Copy out the following entries word for word.

■ **Records for processing**
>>>

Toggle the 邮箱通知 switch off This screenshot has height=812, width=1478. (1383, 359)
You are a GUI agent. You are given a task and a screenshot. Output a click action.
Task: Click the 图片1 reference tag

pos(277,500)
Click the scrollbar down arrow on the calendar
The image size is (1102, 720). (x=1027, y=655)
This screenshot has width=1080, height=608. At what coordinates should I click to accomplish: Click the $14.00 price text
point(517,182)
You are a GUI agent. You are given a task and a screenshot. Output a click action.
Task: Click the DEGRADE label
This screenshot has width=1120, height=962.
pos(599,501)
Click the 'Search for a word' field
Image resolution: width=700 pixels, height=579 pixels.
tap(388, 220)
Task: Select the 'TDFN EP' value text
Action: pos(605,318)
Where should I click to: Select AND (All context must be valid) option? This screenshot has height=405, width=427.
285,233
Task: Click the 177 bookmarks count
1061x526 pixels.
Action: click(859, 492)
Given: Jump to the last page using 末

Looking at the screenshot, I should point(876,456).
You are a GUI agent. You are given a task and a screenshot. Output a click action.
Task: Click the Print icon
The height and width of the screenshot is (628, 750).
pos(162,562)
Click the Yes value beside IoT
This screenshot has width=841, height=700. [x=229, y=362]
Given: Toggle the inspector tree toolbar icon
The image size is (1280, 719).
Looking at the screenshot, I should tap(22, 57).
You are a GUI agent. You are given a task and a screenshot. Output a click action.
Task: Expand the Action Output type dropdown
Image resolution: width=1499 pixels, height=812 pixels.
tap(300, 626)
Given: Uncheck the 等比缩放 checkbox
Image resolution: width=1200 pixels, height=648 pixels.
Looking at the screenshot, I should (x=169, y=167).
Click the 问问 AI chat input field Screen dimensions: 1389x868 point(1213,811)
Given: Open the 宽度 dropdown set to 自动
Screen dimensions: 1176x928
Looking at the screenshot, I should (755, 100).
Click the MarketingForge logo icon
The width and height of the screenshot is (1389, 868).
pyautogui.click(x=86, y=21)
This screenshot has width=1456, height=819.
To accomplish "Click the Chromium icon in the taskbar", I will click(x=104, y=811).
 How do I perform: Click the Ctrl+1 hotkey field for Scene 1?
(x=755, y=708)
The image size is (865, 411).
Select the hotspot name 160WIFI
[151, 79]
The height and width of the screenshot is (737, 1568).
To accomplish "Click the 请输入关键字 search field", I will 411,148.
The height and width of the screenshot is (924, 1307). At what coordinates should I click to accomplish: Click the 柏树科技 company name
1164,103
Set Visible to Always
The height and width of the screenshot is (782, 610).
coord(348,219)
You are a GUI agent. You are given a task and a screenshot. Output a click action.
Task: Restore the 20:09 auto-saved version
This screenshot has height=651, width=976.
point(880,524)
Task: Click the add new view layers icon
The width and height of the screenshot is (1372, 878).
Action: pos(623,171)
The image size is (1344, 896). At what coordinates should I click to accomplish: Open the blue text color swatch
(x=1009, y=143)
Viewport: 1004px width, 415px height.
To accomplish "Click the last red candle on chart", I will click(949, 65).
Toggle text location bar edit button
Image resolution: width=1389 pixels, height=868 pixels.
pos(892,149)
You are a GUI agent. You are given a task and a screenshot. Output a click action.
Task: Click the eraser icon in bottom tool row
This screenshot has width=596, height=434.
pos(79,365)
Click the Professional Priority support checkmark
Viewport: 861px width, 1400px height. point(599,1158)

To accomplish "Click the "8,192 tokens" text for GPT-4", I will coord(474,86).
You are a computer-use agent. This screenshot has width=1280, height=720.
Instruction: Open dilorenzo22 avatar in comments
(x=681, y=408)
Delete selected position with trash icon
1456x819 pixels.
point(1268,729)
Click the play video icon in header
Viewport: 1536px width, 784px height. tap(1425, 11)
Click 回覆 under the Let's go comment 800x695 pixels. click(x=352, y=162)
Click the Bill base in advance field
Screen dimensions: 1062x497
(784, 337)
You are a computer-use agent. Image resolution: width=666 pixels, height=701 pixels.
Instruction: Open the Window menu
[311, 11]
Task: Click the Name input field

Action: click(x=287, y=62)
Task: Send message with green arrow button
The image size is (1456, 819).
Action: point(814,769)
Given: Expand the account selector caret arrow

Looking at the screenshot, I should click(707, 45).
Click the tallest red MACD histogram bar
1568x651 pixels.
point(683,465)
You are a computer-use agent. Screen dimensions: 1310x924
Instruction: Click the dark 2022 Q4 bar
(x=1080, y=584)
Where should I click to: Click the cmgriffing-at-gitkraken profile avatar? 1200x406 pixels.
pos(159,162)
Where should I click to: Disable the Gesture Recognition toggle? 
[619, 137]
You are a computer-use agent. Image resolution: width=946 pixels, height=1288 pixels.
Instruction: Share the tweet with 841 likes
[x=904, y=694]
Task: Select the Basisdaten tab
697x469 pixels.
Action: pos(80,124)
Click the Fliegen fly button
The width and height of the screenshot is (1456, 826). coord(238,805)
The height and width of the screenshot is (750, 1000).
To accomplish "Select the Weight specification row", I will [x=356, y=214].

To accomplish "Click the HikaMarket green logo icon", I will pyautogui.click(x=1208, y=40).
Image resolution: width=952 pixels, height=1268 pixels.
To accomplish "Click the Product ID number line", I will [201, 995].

<<<

■ **Output of the exercise**
Toggle the 邮箱通知 switch off This screenshot has height=812, width=1478. (1383, 359)
You are a GUI agent. You are given a task and a screenshot. Output a click action.
Task: Click the 图片1 reference tag

pos(277,500)
Click the scrollbar down arrow on the calendar
The image size is (1102, 720). (x=1027, y=655)
This screenshot has width=1080, height=608. At what coordinates should I click to accomplish: Click the $14.00 price text
point(517,182)
You are a GUI agent. You are given a task and a screenshot. Output a click action.
Task: Click the DEGRADE label
This screenshot has width=1120, height=962.
pos(599,501)
Click the 'Search for a word' field
Image resolution: width=700 pixels, height=579 pixels.
tap(388, 220)
Task: Select the 'TDFN EP' value text
Action: pos(605,318)
Where should I click to: Select AND (All context must be valid) option? This screenshot has height=405, width=427.
285,233
Task: Click the 177 bookmarks count
1061x526 pixels.
Action: click(859, 492)
Given: Jump to the last page using 末

Looking at the screenshot, I should point(876,456).
You are a GUI agent. You are given a task and a screenshot. Output a click action.
Task: Click the Print icon
The height and width of the screenshot is (628, 750).
pos(162,562)
Click the Yes value beside IoT
This screenshot has width=841, height=700. [x=229, y=362]
Given: Toggle the inspector tree toolbar icon
The image size is (1280, 719).
Looking at the screenshot, I should tap(22, 57).
You are a GUI agent. You are given a task and a screenshot. Output a click action.
Task: Expand the Action Output type dropdown
Image resolution: width=1499 pixels, height=812 pixels.
tap(300, 626)
Given: Uncheck the 等比缩放 checkbox
Image resolution: width=1200 pixels, height=648 pixels.
Looking at the screenshot, I should (x=169, y=167).
Click the 问问 AI chat input field Screen dimensions: 1389x868 point(1213,811)
Given: Open the 宽度 dropdown set to 自动
Screen dimensions: 1176x928
Looking at the screenshot, I should (755, 100).
Click the MarketingForge logo icon
The width and height of the screenshot is (1389, 868).
pyautogui.click(x=86, y=21)
This screenshot has width=1456, height=819.
To accomplish "Click the Chromium icon in the taskbar", I will click(x=104, y=811).
 How do I perform: Click the Ctrl+1 hotkey field for Scene 1?
(x=755, y=708)
The image size is (865, 411).
Select the hotspot name 160WIFI
[151, 79]
The height and width of the screenshot is (737, 1568).
To accomplish "Click the 请输入关键字 search field", I will 411,148.
The height and width of the screenshot is (924, 1307). At what coordinates should I click to accomplish: Click the 柏树科技 company name
1164,103
Set Visible to Always
The height and width of the screenshot is (782, 610).
coord(348,219)
You are a GUI agent. You are given a task and a screenshot. Output a click action.
Task: Restore the 20:09 auto-saved version
This screenshot has height=651, width=976.
point(880,524)
Task: Click the add new view layers icon
The width and height of the screenshot is (1372, 878).
Action: pos(623,171)
The image size is (1344, 896). At what coordinates should I click to accomplish: Open the blue text color swatch
(x=1009, y=143)
Viewport: 1004px width, 415px height.
To accomplish "Click the last red candle on chart", I will click(949, 65).
Toggle text location bar edit button
Image resolution: width=1389 pixels, height=868 pixels.
pos(892,149)
You are a GUI agent. You are given a task and a screenshot. Output a click action.
Task: Click the eraser icon in bottom tool row
This screenshot has width=596, height=434.
pos(79,365)
Click the Professional Priority support checkmark
Viewport: 861px width, 1400px height. point(599,1158)

To accomplish "Click the "8,192 tokens" text for GPT-4", I will coord(474,86).
You are a computer-use agent. This screenshot has width=1280, height=720.
Instruction: Open dilorenzo22 avatar in comments
(x=681, y=408)
Delete selected position with trash icon
1456x819 pixels.
point(1268,729)
Click the play video icon in header
Viewport: 1536px width, 784px height. tap(1425, 11)
Click 回覆 under the Let's go comment 800x695 pixels. click(x=352, y=162)
Click the Bill base in advance field
Screen dimensions: 1062x497
(784, 337)
You are a computer-use agent. Image resolution: width=666 pixels, height=701 pixels.
Instruction: Open the Window menu
[311, 11]
Task: Click the Name input field

Action: click(x=287, y=62)
Task: Send message with green arrow button
The image size is (1456, 819).
Action: point(814,769)
Given: Expand the account selector caret arrow

Looking at the screenshot, I should click(707, 45).
Click the tallest red MACD histogram bar
1568x651 pixels.
point(683,465)
You are a computer-use agent. Screen dimensions: 1310x924
Instruction: Click the dark 2022 Q4 bar
(x=1080, y=584)
Where should I click to: Click the cmgriffing-at-gitkraken profile avatar? 1200x406 pixels.
pos(159,162)
Where should I click to: Disable the Gesture Recognition toggle? 
[619, 137]
You are a computer-use agent. Image resolution: width=946 pixels, height=1288 pixels.
Instruction: Share the tweet with 841 likes
[x=904, y=694]
Task: Select the Basisdaten tab
697x469 pixels.
Action: pos(80,124)
Click the Fliegen fly button
The width and height of the screenshot is (1456, 826). coord(238,805)
The height and width of the screenshot is (750, 1000).
To accomplish "Select the Weight specification row", I will [x=356, y=214].

To accomplish "Click the HikaMarket green logo icon", I will pyautogui.click(x=1208, y=40).
Image resolution: width=952 pixels, height=1268 pixels.
To accomplish "Click the Product ID number line", I will [201, 995].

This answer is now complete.